Interesting idea, but I don't see how it would have the authority to do anything about the cop crime without it being a government agency. Sure, we the people could grant said agency the authority to arrest and prosecute criminal cops...but it seems that granting the authority would make it government.


----------



## pancho (Oct 23, 2006)

AmericanStand said:


> Ive heard that but I don't think its true, Don't you have to have intent?


No, people and LEO always look for intent but that is usually to make it easier to find a crook.


----------



## unregistered353870 (Jan 16, 2013)

Intent is written into many laws. The same action can be either perfectly legal or a crime, depending on the actor's intent.


----------



## farmrbrown (Jun 25, 2012)

jtbrandt said:


> Intent is written into many laws. The same action can be either perfectly legal or a crime, depending on the actor's intent.


Oh, you mean like breaking into a house or vehicle?
That would be a crime anywhere, right?
But if the house was on fire, or a baby trapped in a car, is the destruction of property to save a life considered quite differently than the intent to steal?

Intent is indeed an integral part of the law, always has been.


----------



## unregistered353870 (Jan 16, 2013)

Oh, we could have some fun with Latin if I could remember more than a bit of it. Mens rea and actus reus are probably relevant, though I'm no legal scholar so I'd have to consult with someone more knowledgeable to really say anything worthwhile on the subject. But yes, at least some crimes rest very heavily on intent.


----------



## Guest (Feb 22, 2015)

jtbrandt said:


> Oh, we could have some fun with Latin if I could remember more than a bit of it. Mens rea and actus reus are probably relevant, though I'm no legal scholar so I'd have to consult with someone more knowledgeable to really say anything worthwhile on the subject. But yes, at least some crimes rest very heavily on intent.


http://thelawdictionary.org/criminal-intent/
(source: Black's Law Dictionary)
Criminal Intent: Overview
Criminal intent is a necessary component of a "conventional" crime and involves a conscious decision on the part of one party to injure or deprive another. It is one of three categories of "mens rea," the basis for the establishment of guilt in a criminal case.

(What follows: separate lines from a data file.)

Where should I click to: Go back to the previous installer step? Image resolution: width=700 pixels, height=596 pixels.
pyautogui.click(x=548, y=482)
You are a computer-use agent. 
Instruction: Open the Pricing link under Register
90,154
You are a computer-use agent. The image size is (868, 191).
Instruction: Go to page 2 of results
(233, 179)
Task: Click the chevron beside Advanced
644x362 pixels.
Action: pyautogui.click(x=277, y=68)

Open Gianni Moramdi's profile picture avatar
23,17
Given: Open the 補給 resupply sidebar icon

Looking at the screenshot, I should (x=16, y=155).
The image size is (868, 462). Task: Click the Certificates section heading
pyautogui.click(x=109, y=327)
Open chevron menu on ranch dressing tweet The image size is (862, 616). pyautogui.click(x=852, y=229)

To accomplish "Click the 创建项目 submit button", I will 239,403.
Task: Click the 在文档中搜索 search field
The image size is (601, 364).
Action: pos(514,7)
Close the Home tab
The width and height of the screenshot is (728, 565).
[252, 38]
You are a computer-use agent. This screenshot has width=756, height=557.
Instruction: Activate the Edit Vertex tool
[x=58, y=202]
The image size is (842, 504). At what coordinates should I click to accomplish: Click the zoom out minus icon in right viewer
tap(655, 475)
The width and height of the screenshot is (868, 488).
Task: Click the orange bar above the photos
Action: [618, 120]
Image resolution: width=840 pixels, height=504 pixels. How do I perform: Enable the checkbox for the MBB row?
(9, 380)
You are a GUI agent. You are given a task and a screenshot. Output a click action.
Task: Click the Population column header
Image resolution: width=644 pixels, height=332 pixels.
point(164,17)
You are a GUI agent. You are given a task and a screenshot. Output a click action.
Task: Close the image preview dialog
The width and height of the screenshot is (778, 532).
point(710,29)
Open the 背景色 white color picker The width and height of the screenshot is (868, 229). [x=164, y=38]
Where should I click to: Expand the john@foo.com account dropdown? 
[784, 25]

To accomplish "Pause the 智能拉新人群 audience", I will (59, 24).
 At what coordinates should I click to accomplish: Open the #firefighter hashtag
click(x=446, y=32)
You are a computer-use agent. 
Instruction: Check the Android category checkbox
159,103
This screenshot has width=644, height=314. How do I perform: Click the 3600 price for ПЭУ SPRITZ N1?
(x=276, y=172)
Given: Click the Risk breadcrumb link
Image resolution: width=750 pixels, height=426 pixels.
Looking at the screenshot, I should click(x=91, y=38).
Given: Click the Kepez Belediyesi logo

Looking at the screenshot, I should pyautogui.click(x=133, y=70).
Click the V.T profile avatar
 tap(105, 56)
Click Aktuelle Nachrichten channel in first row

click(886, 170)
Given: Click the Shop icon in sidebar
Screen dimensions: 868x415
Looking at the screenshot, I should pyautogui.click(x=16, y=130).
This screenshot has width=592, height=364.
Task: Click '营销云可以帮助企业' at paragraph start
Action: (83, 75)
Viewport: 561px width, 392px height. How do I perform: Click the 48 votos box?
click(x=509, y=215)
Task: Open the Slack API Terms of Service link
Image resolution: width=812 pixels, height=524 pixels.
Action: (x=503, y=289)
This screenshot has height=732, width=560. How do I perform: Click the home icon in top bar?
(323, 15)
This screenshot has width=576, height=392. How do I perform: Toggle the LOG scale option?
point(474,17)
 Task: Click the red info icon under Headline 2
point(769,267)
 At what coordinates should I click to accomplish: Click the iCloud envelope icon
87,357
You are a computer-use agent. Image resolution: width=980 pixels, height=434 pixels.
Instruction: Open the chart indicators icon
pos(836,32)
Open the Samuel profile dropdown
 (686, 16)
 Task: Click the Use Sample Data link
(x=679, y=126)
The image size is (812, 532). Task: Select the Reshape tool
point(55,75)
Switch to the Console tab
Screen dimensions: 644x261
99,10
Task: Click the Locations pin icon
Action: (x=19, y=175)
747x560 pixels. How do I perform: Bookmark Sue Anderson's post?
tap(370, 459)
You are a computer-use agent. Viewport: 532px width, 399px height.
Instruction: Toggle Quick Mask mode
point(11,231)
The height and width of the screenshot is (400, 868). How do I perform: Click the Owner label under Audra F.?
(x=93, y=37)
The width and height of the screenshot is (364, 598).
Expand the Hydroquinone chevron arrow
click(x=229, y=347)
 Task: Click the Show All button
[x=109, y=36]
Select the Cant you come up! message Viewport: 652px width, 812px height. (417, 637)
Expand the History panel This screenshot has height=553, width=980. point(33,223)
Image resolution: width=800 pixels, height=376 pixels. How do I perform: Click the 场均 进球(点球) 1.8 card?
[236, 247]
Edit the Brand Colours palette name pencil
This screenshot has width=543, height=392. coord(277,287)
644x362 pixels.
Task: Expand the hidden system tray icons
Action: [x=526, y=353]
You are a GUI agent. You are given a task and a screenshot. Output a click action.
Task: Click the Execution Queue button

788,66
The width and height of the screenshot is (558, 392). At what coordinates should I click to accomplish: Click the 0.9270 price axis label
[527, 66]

There are multiple shades of criminal intent that may be applied in situations ranging from outright premeditation to spontaneous action.


In my experience it was almost always required to show intent in criminal cases.


----------



## unregistered353870 (Jan 16, 2013)

The few exceptions being things like statutory rape and DUI homicides in some states. It gets a little dicey when you start to really think about whether those should be exempt from the intent requirement, though. Anyway, back to the topic...resisting arrest certainly requires intent...it also requires a lawful arrest (I think) which as far as I could tell wasn't happening until the moment of the extremely excessive force.


----------



## Bearfootfarm (Jul 13, 2006)

Deleted


----------



## AmericanStand (Jul 29, 2014)

Lol 


where I want to said:


> I admit it bothered me too. Not a race issue so much as an older man who couldn't speak English. A little patience was called for. But it does seem police have no time anymore and so have substituted physical means for it. Certainly his behavior was weird enough to merit police attention.
> Maybe our problems have more to do with too few police than anything else. I know they are expensive, at least here, having a basic salary way above average and substantial benefits, but maybe we need less expensive but less pressured police.


 Maybe to get good cops we need to pay for a good cops. 
It’s seldom that I buy the cheapest and expect to get the best. 


7thswan said:


> 2 "guests" on the news this morning had to discuss if a Cops name should be given out when they are being investigated for instances such at this story. There should be no problem with witholding names until it is done.


Lol no way. 
Why should they get special protection win all the people they investigate have their name is published ?
What’s good for the goose is good for the gander and all that


----------



## muleskinner2 (Oct 7, 2007)

If it went down like the report says and the man was not under arrest, the officer should be charged with assault. I really don't understand modern policing. I have responded to hundreds of calls, and made many arrests. Mostly by myself, with backup thirty minutes or more away. I have never had to slam anybody to the ground, or shoot a fleeing suspect. I must have been doing it wrong all of those years.


----------



## AmericanStand (Jul 29, 2014)

I think it may have been because you didn’t have the Faux military uniform ?


----------



## muleskinner2 (Oct 7, 2007)

AmericanStand said:


> I think it may have been because you didn’t have the Faux military uniform ?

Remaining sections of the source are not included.